National Enquirer shredded damaging Trump-related documents shortly before 2016 election: Report

Staffers at the National Enquirer destroyed documents about President Donald Trump that had been held in a top-secret safe shortly before Trump was elected in 2016, according to a new book from Pulitzer Prize-winning journalist Ronan Farrow.

Politico notes:

During the first week of November 2016, the book alleges that Dylan Howard, who was then editor in chief of the National Enquirer, ordered a staff member to “get everything out of the safe” and that “we need to get a shredder down there.”

His order came the same day a reporter for the Wall Street Journal had called the Enquirer to ask for comment on a story about how AMI, which owns the supermarket tabloid, had paid $150,000 to former Playboy model Karen McDougal who said she had had an affair with Trump to keep her quiet right before the election. The Enquirer never published her story.

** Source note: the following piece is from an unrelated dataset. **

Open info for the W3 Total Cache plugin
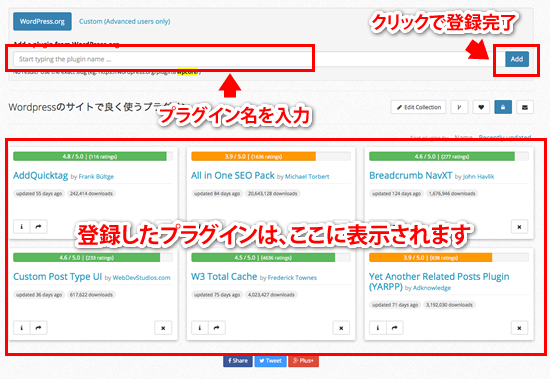550x379 pixels. (x=200, y=328)
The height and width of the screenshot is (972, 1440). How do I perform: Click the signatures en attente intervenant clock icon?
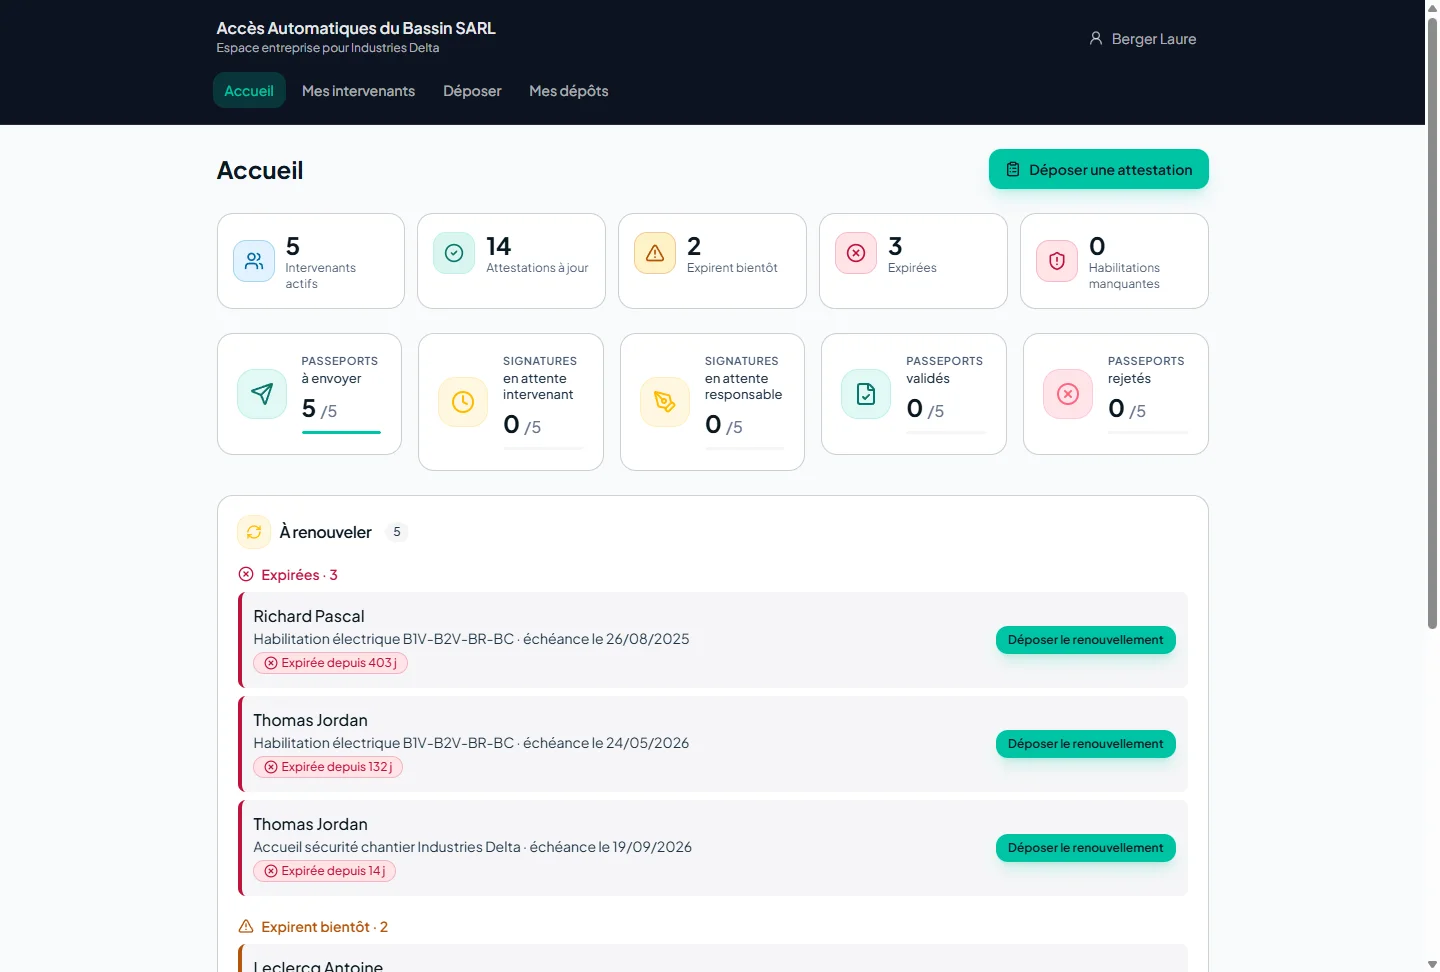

According to Farrow’s book, entitled Catch and Kill:

“The staffer opened the safe, removed a set of documents, and tried to wrest it shut. Later, reporters would discuss the safe like it was the warehouse where they stored the Ark of the Covenant in Indiana Jones, but it was small and cheap and old.”

Trump has been a close friend of AMI CEO David Pecker for decades, and it is alleged that Pecker often protected the president from his sexual indiscretions and and misdeeds by buying the rights to embarrassing stories and then refusing to publish them, a well-known practice among some tabloids known as “catch and kill.”

Farrow quotes one former Enquirer journalist, Jerry George, who estimates that Pecker “killed perhaps ten fully reported stories about Trump, and nixed many more potential leads during George’s twenty-eight years at the Enquirer.”

One such story AMI successfully managed to put on ice involved a Karen McDougal, a former Playboy model who alleged she’d had a sexual relationship with Trump. Pecker and the Enquirer paid McDougal to keep details of the affair secret:

Late last year, AMI admitted its hush money payment to McDougal, which it said it had done to prevent her story from “influencing the election.” In an agreement with federal prosecutors that said AMI would not get charged for its role in the scheme, the company said it would cooperate with authorities.

Trump’s former personal attorney, Michael Cohen, funneled hundreds of thousands of dollars in hush money to women — including McDougal and adult film star Stormy Daniels — and is serving a three-year prison term for lying to authorities and campaign finance violations. Cohen is currently working with prosecutors in New York who are investigating possible crimes committed by the president and his company, the Trump Organization.